Os avanços tecnológicos impactam diversas áreas da sociedade, não só os projetos ligados diretamente ao mercado financeiro ou de produção industrial. Pesquisadores do MIT (Instituto de Tecnologia de Massachusetts) deram uma prévia do projeto que será apresentado na segunda semana de novembro, no Simpósio Internacional de Robótica Experimental, na Argentina. A publicação descreve um sistema de navegação autônomo, desenvolvido para que drones trabalhem colaborativamente com o foco na descrição de áreas isoladas e sem necessitar de um GPS como guia, o que é a grande novidade.

Um dos problemas enfrentados por equipes de resgate, por exemplo, é cobrir uma grande extensão de terra de maneira rápida e eficiente, levando em conta que vidas estão em risco e tempo é crucial para esses profissionais. Cada drone quadrotor neste caso, seria equipado com o sistema LIDAR, que significa detecção de luz e variação, em tradução livre, que mede e combina dados sensoriais remotamente. O objetivo recolher e processar o máximo de informações possíveis sobre uma determinada região.

Por não precisar de um sistema de rastreamento por satélite, um drone equipado com esta tecnologia consegue adentrar em uma floresta densa, por exemplo, e cobrir uma área de aproximadamente 20 m2 com elevada precisão, com tempo estimado entre 2 e 5 minutos.

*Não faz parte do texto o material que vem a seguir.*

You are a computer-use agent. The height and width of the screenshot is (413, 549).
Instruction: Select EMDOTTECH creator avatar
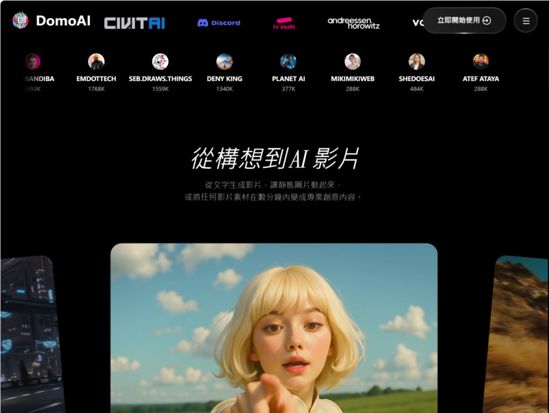96,62
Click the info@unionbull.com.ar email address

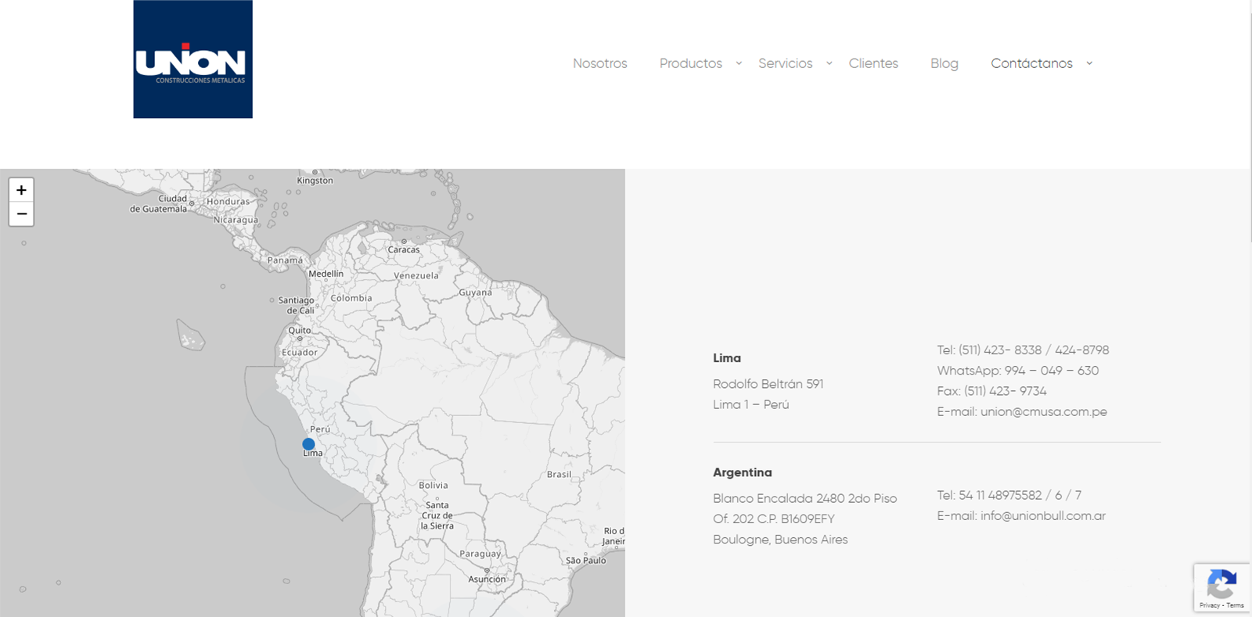[x=1042, y=516]
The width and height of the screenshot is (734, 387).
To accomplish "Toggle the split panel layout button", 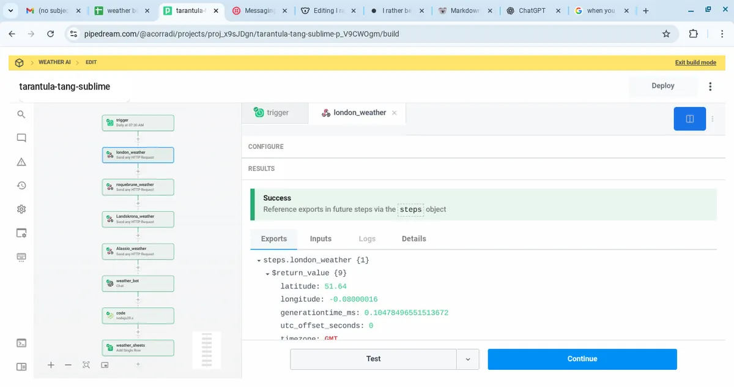I will [689, 119].
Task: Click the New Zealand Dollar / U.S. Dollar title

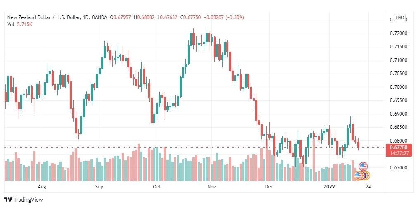Action: (x=44, y=17)
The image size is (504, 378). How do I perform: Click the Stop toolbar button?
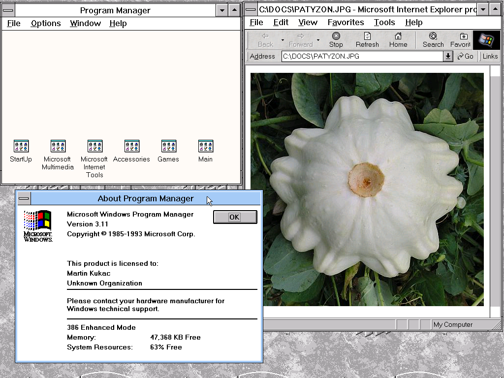[336, 39]
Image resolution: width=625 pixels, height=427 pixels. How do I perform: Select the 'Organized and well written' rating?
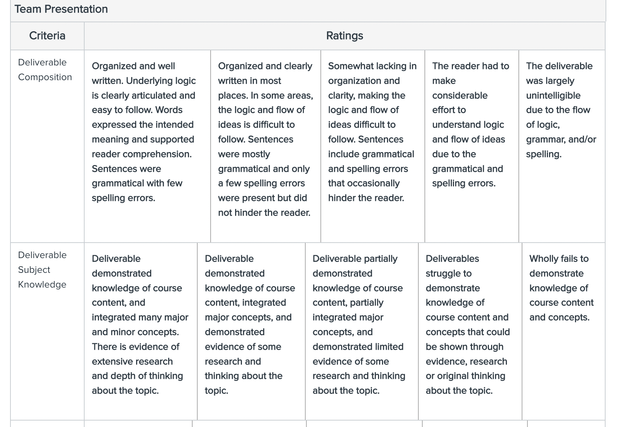click(147, 146)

Em um dos testes, dois equipamentos foram enviados e os resultados foram integrados rapidamente, gerando uma base de dados mais ampla e confiável.

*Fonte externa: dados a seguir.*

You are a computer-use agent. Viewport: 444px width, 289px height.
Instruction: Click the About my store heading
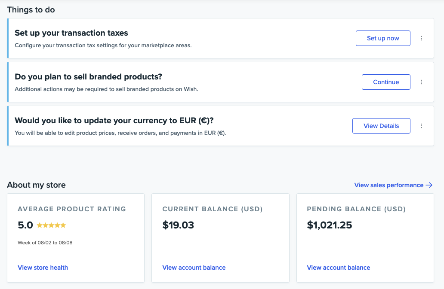(36, 185)
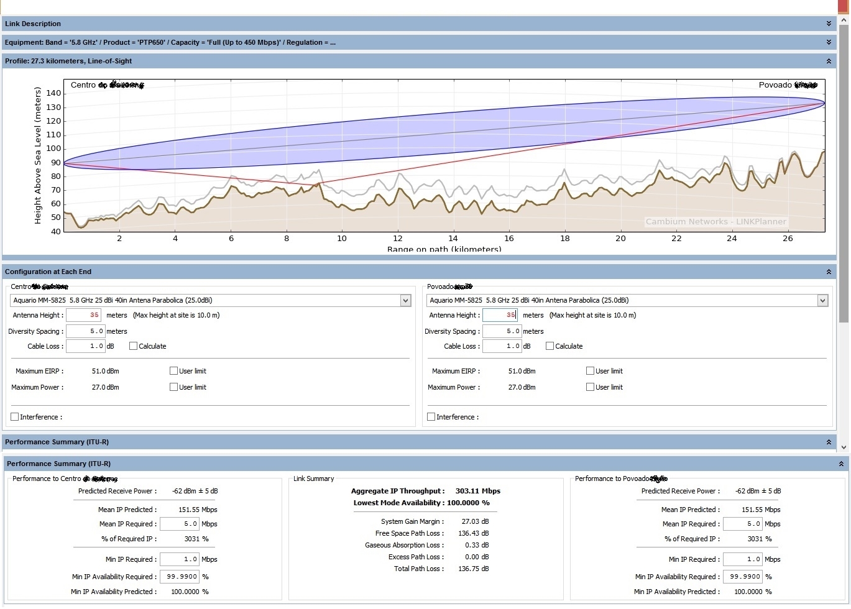Collapse Configuration at Each End section
Viewport: 851px width, 609px height.
(829, 272)
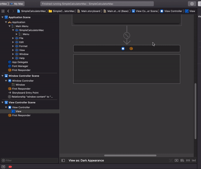Click the Resolve Auto Layout Issues icon

coord(194,160)
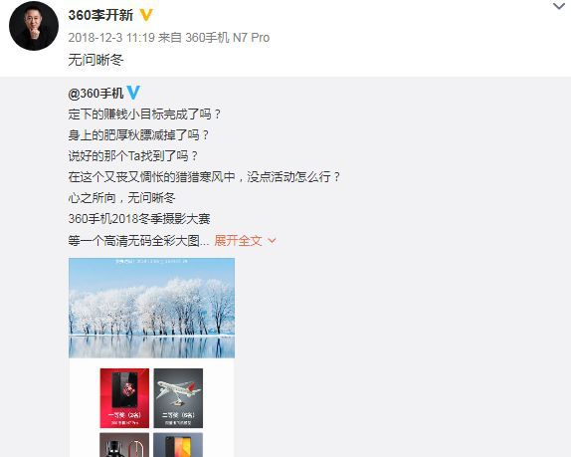Viewport: 571px width, 457px height.
Task: Open the orange phone prize thumbnail
Action: point(178,445)
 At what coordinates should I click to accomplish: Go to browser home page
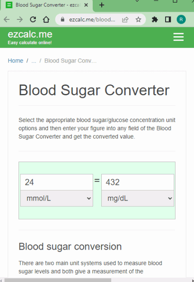click(x=46, y=19)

Um dos próximos passos indicados pelos pesquisadores é a capacidade dos mapas serem integrados nos drones enquanto eles estiverem no ar (e não enviados a um centro de comando como no modelo atual), evitando assim que dois aparelhos distintos sobrevoem a mesma área.

O comparativo com as formas tradicionais, segundo o estudo, provou ser mais rápido, mais eficiente em cobrir extensões territoriais e com velocidades médias maiores.